[Exercise task] Copy out the rows verbatim, everything from the line containing "Select the orange-haired" down to the line containing "Click lock icon", both included.

>> START Records provided

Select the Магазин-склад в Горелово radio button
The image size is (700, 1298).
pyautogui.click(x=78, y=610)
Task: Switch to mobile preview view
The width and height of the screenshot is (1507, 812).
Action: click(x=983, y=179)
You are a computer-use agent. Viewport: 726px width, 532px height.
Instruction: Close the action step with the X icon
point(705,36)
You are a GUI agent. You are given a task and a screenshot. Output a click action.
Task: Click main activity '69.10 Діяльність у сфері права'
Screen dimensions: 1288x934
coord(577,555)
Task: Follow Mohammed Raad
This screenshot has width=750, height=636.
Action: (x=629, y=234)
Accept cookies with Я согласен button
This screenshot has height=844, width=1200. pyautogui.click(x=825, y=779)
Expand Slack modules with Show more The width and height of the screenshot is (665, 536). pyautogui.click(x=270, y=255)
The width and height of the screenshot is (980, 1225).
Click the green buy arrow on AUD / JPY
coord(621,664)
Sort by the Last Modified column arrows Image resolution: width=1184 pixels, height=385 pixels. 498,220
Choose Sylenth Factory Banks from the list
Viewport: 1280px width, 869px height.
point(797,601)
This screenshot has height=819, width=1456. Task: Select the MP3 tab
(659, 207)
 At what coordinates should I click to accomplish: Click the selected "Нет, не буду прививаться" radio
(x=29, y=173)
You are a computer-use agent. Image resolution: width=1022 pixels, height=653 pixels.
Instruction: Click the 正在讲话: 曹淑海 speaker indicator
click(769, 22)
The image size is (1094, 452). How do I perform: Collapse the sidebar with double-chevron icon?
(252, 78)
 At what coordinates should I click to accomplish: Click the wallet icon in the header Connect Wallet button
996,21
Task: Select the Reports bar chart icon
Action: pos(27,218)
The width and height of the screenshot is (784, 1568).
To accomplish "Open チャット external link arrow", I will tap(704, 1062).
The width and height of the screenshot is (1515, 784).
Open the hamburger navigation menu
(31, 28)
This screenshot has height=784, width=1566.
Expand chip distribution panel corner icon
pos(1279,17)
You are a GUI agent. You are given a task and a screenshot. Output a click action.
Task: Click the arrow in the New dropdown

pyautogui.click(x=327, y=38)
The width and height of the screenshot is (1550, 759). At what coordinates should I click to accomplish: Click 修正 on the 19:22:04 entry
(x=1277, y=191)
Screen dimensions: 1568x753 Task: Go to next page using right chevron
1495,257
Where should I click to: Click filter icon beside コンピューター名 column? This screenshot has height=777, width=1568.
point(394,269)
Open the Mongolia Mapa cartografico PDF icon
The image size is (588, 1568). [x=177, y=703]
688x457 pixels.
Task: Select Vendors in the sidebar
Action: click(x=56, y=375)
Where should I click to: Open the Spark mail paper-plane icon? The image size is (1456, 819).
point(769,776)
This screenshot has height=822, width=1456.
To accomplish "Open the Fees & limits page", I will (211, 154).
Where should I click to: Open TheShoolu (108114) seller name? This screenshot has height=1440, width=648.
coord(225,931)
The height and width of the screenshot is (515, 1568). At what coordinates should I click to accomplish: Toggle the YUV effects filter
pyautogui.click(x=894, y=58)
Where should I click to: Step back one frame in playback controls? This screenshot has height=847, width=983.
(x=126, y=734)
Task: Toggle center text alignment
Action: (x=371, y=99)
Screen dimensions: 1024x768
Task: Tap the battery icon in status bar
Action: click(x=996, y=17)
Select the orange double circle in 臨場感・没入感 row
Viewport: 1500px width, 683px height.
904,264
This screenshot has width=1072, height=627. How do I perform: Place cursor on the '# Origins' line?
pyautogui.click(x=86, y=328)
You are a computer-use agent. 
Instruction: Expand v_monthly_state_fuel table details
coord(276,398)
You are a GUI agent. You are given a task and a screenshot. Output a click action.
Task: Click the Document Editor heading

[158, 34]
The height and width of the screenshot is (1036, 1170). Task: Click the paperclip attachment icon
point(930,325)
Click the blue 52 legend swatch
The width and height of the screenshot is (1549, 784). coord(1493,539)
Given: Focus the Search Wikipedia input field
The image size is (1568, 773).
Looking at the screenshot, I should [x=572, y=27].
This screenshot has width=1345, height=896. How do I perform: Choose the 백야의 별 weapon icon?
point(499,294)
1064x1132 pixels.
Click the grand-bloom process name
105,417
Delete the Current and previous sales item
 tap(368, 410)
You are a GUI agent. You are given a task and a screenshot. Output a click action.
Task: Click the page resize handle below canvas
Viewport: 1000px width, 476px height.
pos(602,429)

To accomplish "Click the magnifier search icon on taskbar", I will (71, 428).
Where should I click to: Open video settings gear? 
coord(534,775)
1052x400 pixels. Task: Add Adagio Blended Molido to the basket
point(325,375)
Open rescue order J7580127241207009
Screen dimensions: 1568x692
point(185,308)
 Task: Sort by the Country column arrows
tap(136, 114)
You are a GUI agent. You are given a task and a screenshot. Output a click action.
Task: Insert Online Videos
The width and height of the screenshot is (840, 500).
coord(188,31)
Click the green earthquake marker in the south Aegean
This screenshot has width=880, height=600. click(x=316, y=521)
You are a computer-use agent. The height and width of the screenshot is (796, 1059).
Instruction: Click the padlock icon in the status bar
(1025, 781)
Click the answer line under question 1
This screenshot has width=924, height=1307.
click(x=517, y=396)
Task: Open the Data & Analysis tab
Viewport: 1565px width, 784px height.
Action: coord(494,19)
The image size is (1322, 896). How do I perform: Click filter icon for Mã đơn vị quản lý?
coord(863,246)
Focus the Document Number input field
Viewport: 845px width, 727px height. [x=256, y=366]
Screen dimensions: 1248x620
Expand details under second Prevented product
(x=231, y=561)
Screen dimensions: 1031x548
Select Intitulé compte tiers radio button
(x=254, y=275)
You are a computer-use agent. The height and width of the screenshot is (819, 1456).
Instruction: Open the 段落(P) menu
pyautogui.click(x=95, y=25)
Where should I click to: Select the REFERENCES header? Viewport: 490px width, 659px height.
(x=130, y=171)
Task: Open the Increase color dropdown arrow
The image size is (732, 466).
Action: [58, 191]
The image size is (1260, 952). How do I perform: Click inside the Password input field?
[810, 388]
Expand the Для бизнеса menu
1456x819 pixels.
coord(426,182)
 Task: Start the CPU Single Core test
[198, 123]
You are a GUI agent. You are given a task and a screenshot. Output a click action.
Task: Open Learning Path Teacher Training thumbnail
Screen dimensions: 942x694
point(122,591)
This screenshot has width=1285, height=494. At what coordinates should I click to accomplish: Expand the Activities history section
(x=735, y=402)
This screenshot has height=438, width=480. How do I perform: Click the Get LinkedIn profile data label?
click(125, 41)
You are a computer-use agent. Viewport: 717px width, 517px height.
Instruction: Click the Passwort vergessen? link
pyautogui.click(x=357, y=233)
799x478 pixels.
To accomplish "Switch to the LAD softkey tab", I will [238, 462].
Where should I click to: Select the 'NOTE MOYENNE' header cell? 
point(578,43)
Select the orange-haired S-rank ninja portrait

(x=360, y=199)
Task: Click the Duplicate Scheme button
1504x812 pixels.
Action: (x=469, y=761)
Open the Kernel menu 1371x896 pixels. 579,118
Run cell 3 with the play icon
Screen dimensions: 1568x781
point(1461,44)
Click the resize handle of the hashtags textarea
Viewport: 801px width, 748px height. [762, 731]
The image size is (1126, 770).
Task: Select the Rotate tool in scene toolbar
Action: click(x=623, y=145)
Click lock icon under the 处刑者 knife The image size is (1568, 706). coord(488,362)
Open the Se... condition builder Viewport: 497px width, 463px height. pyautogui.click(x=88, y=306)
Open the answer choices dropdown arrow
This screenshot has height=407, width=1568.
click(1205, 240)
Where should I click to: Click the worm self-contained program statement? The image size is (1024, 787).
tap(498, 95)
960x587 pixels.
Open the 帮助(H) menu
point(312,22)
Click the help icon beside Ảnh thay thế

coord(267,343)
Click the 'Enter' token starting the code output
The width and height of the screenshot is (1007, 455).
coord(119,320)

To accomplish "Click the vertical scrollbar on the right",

>> END Records provided

[Finished task]
Select the orange-haired S-rank ninja portrait

(x=360, y=199)
Task: Click the Duplicate Scheme button
1504x812 pixels.
Action: (x=469, y=761)
Open the Kernel menu 1371x896 pixels. 579,118
Run cell 3 with the play icon
Screen dimensions: 1568x781
point(1461,44)
Click the resize handle of the hashtags textarea
Viewport: 801px width, 748px height. [762, 731]
The image size is (1126, 770).
Task: Select the Rotate tool in scene toolbar
Action: click(x=623, y=145)
Click lock icon under the 处刑者 knife The image size is (1568, 706). coord(488,362)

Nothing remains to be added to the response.